Y tenemos que hacerlo en forma articulada. Vamos a tratar en estas sesiones de encontrar estos cuatro o cinco mecanismos que yo veo por ahora, pero tengo que terminar de confirmarlos como un denominador común a lo que incluso un sociólogo argentino llamó, con muy buen criterio, una práctica social genocida. A veces el genocidio, cuando uno habla de genocidio, piensa fácilmente en la Segunda Guerra Mundial, del 39 al 45, y en hornos y en ese tipo de genocidios y otros genocidios que fueron evidentemente muy dramáticos y muy manifiestos. Carnicerías. Pero Daniel Feierstein, que es un sociólogo argentino, introduce un concepto que me parece que también es importante razonar y pensarlo acá, que es el de la práctica social genocida y que no involucra traslados masivos o desapariciones forzadas ni hornos sino que involucra la desaparición cotidiana, el afantasmar a la gente. El no darle voz. El desaparecerlos económicamente, el desaparecerlos culturalmente y el sacarles lo único que nos queda que es la palabra. Nos queda la palabra y resignificamos los conceptos. Yo escuchaba hoy la cantidad de cosas que estamos resignificando.
Entonces hoy la política dejó de llamarse política y se llama gestión. Hoy el rendimiento es una valoración moral. Y esto, señores, no es una discusión económica, ni científica. Esto es una discusión moral y política. Y hay que darla.

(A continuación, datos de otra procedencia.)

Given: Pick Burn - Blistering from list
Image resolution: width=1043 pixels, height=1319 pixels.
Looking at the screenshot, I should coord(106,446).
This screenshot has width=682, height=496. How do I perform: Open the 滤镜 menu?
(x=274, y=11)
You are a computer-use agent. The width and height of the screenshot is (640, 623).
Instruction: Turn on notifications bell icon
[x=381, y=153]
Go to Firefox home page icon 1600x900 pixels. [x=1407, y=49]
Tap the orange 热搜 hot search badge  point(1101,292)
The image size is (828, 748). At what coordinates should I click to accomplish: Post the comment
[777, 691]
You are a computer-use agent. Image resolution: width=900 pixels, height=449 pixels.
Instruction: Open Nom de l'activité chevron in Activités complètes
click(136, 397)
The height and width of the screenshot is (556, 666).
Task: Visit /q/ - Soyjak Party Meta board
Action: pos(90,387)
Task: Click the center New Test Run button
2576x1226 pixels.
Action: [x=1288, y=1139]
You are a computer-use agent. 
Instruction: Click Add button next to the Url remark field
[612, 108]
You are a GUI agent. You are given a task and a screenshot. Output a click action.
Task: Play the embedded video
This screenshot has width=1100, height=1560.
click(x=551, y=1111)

Y por eso estoy tan ansioso, tan deseoso y tan agradecido de poder escuchar en estas sesiones que vienen lo que cada una de las individualidades tiene para decir, para constituir este todo. Así que me parece que tenemos un camino por delante muy prometedor y creo que la única mala noticia que tengo es que nos vamos a seguir viendo. Así que bueno, espero que esto se constituya progresivamente en un intercambio más fluido, más de hermanos que de amigos, y poder conversar de esto con todos ustedes. Alejandro Macchia, Tribunal Permanente de los Pueblos.